» **ページ抜粋**
___

出産のあと気になるのは、「プロポーションを元に戻すこと」ではないでしょうか。最近では、「産後の骨盤のゆがみ」が指摘されるようになっています。骨盤のゆがみを矯正するアイテムもいろいろありますよね。
今回はこの「骨盤のゆがみ」について『ウェルキュア恵比寿』の田母神嘉代先生にお話を伺いました。
取材協力・監修
田母神嘉代先生
柔道整復師。1994年(平成6年)柔道整復師(整骨院、接骨院の国家資格)取得。2015年(平成27年)栗原修カイロプラクティックドクターと共に、ダイエットプログラムを開始させ、「ダイエット」と「整体」両方の施術を行っている。
⇒『ウェルキュア恵比寿』公式サイト
■「骨盤がゆがむ」ってどういうこと?
――よく「骨盤のゆがみ」といわれますが、これはどのような状態なのでしょうか?
田母神先生 産後の骨盤のゆがみはご出産を経験した皆さんがとても気になることだと思います。妊娠した女性の女性ホルモン(リラキシン)の分泌が盛んになり、骨盤は少しずつ出産準備に向けて開いていきます。

___

» **元データ**

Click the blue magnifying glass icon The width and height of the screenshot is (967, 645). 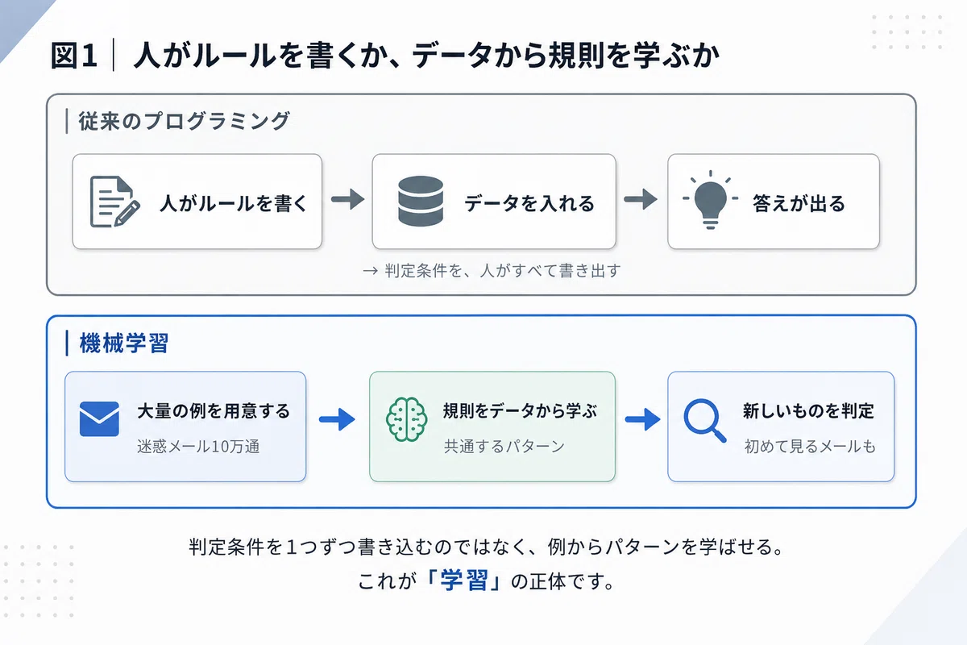[x=705, y=420]
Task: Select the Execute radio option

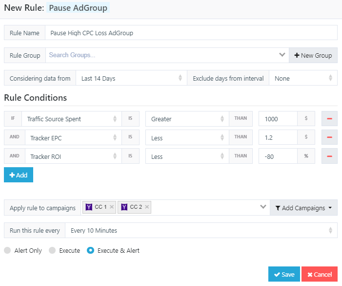Action: [x=52, y=250]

___

» **課題一覧**
a) 骨盤のゆがみの記事によると、田母神嘉代先生が柔道整復師の資格を取ったのは何年ですか。
b) 骨盤のゆがみの記事を2文で要約してください。
c) 骨盤のゆがみの記事から、「今回はこの「骨盤のゆがみ」に」を含む語句で始まり「準備に向けて開いていきます。」で終わる部分を、一字も変えずに引用してください。

» **各課題の解答**
a) 1994年(平成6年)です。

b) 出産後に気になる「骨盤のゆがみ」について、『ウェルキュア恵比寿』の柔道整復師、田母神嘉代先生に話を聞いている。田母神先生は、妊娠すると女性ホルモン(リラキシン)の分泌が盛んになり、骨盤が出産準備に向けて少しずつ開いていくと述べている。

c)
今回はこの「骨盤のゆがみ」について『ウェルキュア恵比寿』の田母神嘉代先生にお話を伺いました。
取材協力・監修
田母神嘉代先生
柔道整復師。1994年(平成6年)柔道整復師(整骨院、接骨院の国家資格)取得。2015年(平成27年)栗原修カイロプラクティックドクターと共に、ダイエットプログラムを開始させ、「ダイエット」と「整体」両方の施術を行っている。
⇒『ウェルキュア恵比寿』公式サイト
■「骨盤がゆがむ」ってどういうこと?
――よく「骨盤のゆがみ」といわれますが、これはどのような状態なのでしょうか?
田母神先生 産後の骨盤のゆがみはご出産を経験した皆さんがとても気になることだと思います。妊娠した女性の女性ホルモン(リラキシン)の分泌が盛んになり、骨盤は少しずつ出産準備に向けて開いていきます。